### SUPPLIED MATERIAL
::::::::
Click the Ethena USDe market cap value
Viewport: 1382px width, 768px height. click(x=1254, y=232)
::::::::
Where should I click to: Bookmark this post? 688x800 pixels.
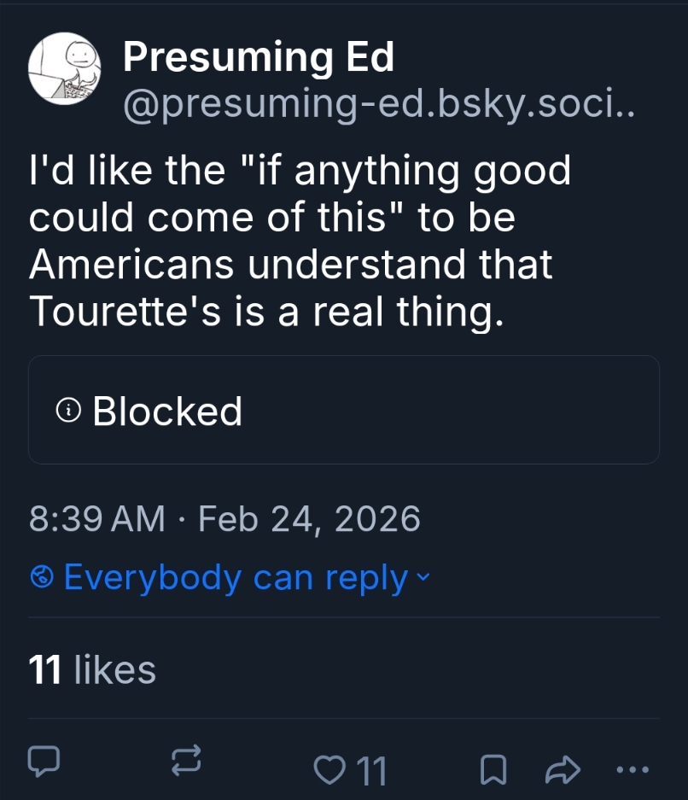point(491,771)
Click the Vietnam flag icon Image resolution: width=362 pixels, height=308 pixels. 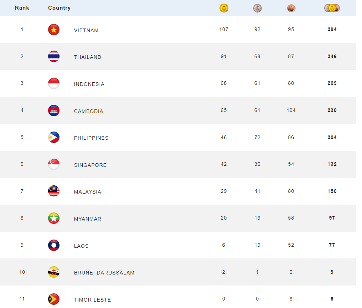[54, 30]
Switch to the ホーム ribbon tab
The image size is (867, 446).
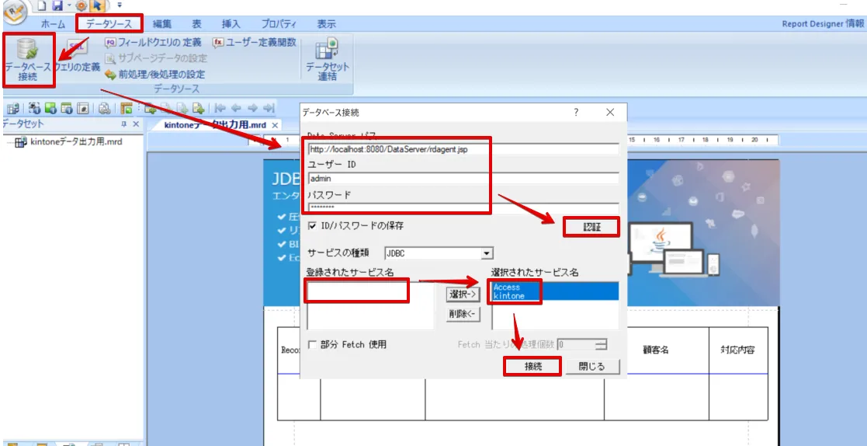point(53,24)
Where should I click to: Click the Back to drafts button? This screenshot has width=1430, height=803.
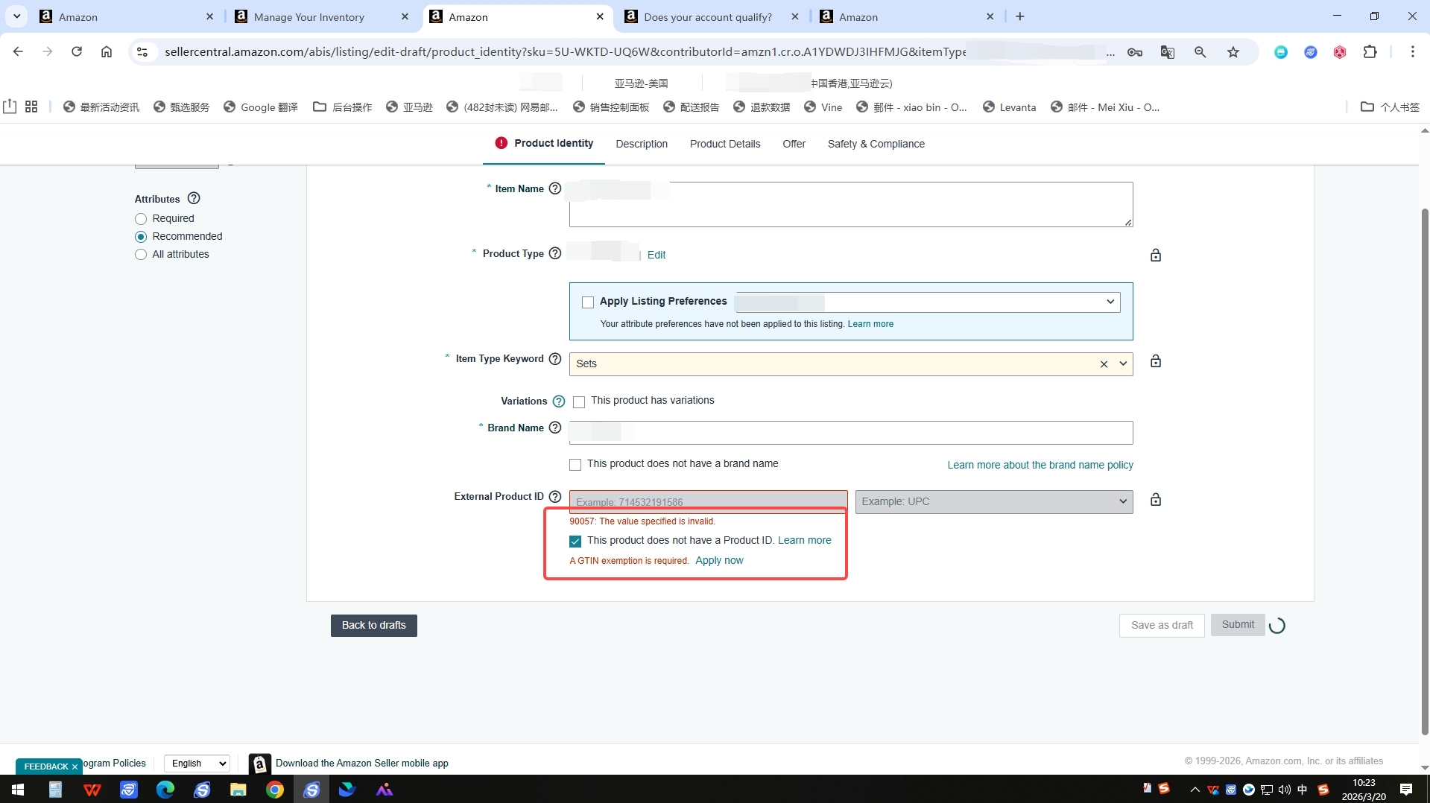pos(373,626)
::::::::
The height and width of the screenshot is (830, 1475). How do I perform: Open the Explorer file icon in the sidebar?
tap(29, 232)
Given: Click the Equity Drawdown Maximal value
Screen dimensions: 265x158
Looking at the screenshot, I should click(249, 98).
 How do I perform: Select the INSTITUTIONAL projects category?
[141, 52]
::::::::
### YOUR OBJECTIVE
Pull out every line of the records above that contains the string "should". Case counts, so match capital and lowercase letters exactly.

### TASK RESPONSE
Where should I click to: Bookmark this post? 688x800 pixels.
Where should I click to: Click the Back to drafts button? This screenshot has width=1430, height=803.
Looking at the screenshot, I should click(249, 98).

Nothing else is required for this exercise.